Byron Tau and Dustin Volz, The Wall Street Journal, The Wall Street Journal:
The vast amount of Americans’ personal data available for sale has provided a rich stream of intelligence for the U.S. government but created significant threats to privacy, according to a newly released report by the U.S.’s top spy agency.
Commercially available information, or CAI, has grown in such scale that it has begun to replicate the results of intrusive surveillance techniques once used on a more targeted and limited basis, the report found.
Intelligence agencies don’t need to request a warrant for a piece of information if they can purchase it from public sources instead.
The proliferation of data brokers who specialize in compiling and selling sensitive information has only exacerbated this problem.
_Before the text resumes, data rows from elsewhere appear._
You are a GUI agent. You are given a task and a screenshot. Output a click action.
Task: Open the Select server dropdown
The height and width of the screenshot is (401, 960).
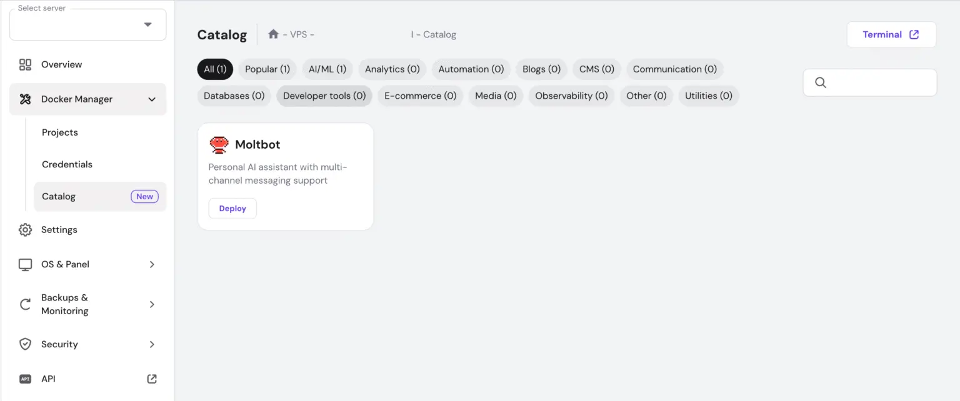[x=148, y=24]
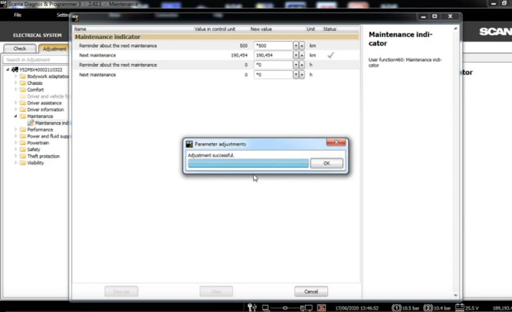Increase Next maintenance 190,454 km value
The height and width of the screenshot is (312, 512).
click(x=301, y=55)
Quoted directly from the report:
Under the U.S. Constitution… CAl is generally less strictly regulated than other forms of information acquired by the [intelligence community (IC)], principally because it is publicly available. In our view, however, changes in CAl have considerably undermined the historical policy rationale for treating [publicly available information (PAI)] categorically as non-sensitive information, that the IC can use without significantly affecting the privacy and civil liberties of U.S. persons. For example, under Carpenter v. United States, acquisition of persistent location information… concerning one person by law enforcement from communications providers is a Fourth Amendment “search” that generally requires probable cause. However, the same type of information on millions of Americans is openly for sale to the general public. As such, IC policies treat the information as PAl and IC elements can purchase it.
I understand that it would be foolish to expect intelligence agencies to abide by a stricter set of data privacy rules than civilians. Still, I don’t feel great about public money being used to support and encourage data brokers.
In the end, you can’t sell what you don’t have. This report reinforces my view that end-to-end encryption should be the only acceptable solution for storing personal information.